# Instructions to follow
Edit the records below by changing every "How do I perform:" to "How can I do this:", leaving the rest of each line untouched.

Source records
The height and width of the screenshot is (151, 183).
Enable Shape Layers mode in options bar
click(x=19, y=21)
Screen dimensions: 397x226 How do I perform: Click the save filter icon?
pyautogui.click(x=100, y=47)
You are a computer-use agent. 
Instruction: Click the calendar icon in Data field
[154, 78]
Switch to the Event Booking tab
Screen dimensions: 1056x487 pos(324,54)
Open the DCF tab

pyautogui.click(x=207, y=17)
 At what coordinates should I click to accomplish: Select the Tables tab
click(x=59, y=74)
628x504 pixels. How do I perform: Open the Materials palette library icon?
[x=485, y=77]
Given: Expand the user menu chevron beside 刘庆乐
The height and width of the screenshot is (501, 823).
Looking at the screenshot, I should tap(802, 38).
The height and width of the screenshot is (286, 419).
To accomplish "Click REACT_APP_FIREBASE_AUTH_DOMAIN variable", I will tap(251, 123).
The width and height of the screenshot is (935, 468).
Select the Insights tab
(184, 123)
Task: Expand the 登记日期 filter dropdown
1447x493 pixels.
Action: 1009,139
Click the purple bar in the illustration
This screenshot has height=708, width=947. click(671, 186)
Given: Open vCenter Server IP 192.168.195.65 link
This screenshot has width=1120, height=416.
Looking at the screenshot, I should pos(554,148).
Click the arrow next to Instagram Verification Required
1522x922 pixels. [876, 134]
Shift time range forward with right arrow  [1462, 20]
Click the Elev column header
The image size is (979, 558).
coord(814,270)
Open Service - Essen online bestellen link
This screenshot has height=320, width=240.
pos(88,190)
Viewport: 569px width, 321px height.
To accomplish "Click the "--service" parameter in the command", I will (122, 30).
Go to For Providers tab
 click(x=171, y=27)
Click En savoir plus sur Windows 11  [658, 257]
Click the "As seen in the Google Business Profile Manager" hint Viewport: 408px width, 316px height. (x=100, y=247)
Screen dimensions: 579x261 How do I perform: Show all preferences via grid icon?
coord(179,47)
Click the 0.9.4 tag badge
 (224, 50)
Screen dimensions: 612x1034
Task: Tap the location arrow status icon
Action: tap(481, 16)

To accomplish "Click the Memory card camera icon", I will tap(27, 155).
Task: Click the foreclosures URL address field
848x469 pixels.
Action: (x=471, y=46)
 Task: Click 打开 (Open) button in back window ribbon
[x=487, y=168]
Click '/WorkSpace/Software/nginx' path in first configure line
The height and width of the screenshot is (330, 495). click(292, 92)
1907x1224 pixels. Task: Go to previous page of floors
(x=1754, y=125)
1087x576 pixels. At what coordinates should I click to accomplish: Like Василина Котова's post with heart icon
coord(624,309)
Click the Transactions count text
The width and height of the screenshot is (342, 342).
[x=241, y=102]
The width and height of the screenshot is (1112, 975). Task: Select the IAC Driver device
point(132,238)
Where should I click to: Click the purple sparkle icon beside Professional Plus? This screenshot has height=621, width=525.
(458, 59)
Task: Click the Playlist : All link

# Written response
The height and width of the screenshot is (151, 183).
Enable Shape Layers mode in options bar
click(x=19, y=21)
Screen dimensions: 397x226 How can I do this: Click the save filter icon?
pyautogui.click(x=100, y=47)
You are a computer-use agent. 
Instruction: Click the calendar icon in Data field
[154, 78]
Switch to the Event Booking tab
Screen dimensions: 1056x487 pos(324,54)
Open the DCF tab

pyautogui.click(x=207, y=17)
 At what coordinates should I click to accomplish: Select the Tables tab
click(x=59, y=74)
628x504 pixels. How can I do this: Open the Materials palette library icon?
[x=485, y=77]
Given: Expand the user menu chevron beside 刘庆乐
The height and width of the screenshot is (501, 823).
Looking at the screenshot, I should tap(802, 38).
The height and width of the screenshot is (286, 419).
To accomplish "Click REACT_APP_FIREBASE_AUTH_DOMAIN variable", I will tap(251, 123).
The width and height of the screenshot is (935, 468).
Select the Insights tab
(184, 123)
Task: Expand the 登记日期 filter dropdown
1447x493 pixels.
Action: 1009,139
Click the purple bar in the illustration
This screenshot has height=708, width=947. click(671, 186)
Given: Open vCenter Server IP 192.168.195.65 link
This screenshot has width=1120, height=416.
Looking at the screenshot, I should pos(554,148).
Click the arrow next to Instagram Verification Required
1522x922 pixels. [876, 134]
Shift time range forward with right arrow  [1462, 20]
Click the Elev column header
The image size is (979, 558).
coord(814,270)
Open Service - Essen online bestellen link
This screenshot has height=320, width=240.
pos(88,190)
Viewport: 569px width, 321px height.
To accomplish "Click the "--service" parameter in the command", I will (122, 30).
Go to For Providers tab
 click(x=171, y=27)
Click En savoir plus sur Windows 11  [658, 257]
Click the "As seen in the Google Business Profile Manager" hint Viewport: 408px width, 316px height. (x=100, y=247)
Screen dimensions: 579x261 How can I do this: Show all preferences via grid icon?
coord(179,47)
Click the 0.9.4 tag badge
 (224, 50)
Screen dimensions: 612x1034
Task: Tap the location arrow status icon
Action: tap(481, 16)

To accomplish "Click the Memory card camera icon", I will tap(27, 155).
Task: Click the foreclosures URL address field
848x469 pixels.
Action: (x=471, y=46)
 Task: Click 打开 (Open) button in back window ribbon
[x=487, y=168]
Click '/WorkSpace/Software/nginx' path in first configure line
The height and width of the screenshot is (330, 495). click(292, 92)
1907x1224 pixels. Task: Go to previous page of floors
(x=1754, y=125)
1087x576 pixels. At what coordinates should I click to accomplish: Like Василина Котова's post with heart icon
coord(624,309)
Click the Transactions count text
The width and height of the screenshot is (342, 342).
[x=241, y=102]
The width and height of the screenshot is (1112, 975). Task: Select the IAC Driver device
point(132,238)
Where should I click to: Click the purple sparkle icon beside Professional Plus? This screenshot has height=621, width=525.
(458, 59)
Task: Click the Playlist : All link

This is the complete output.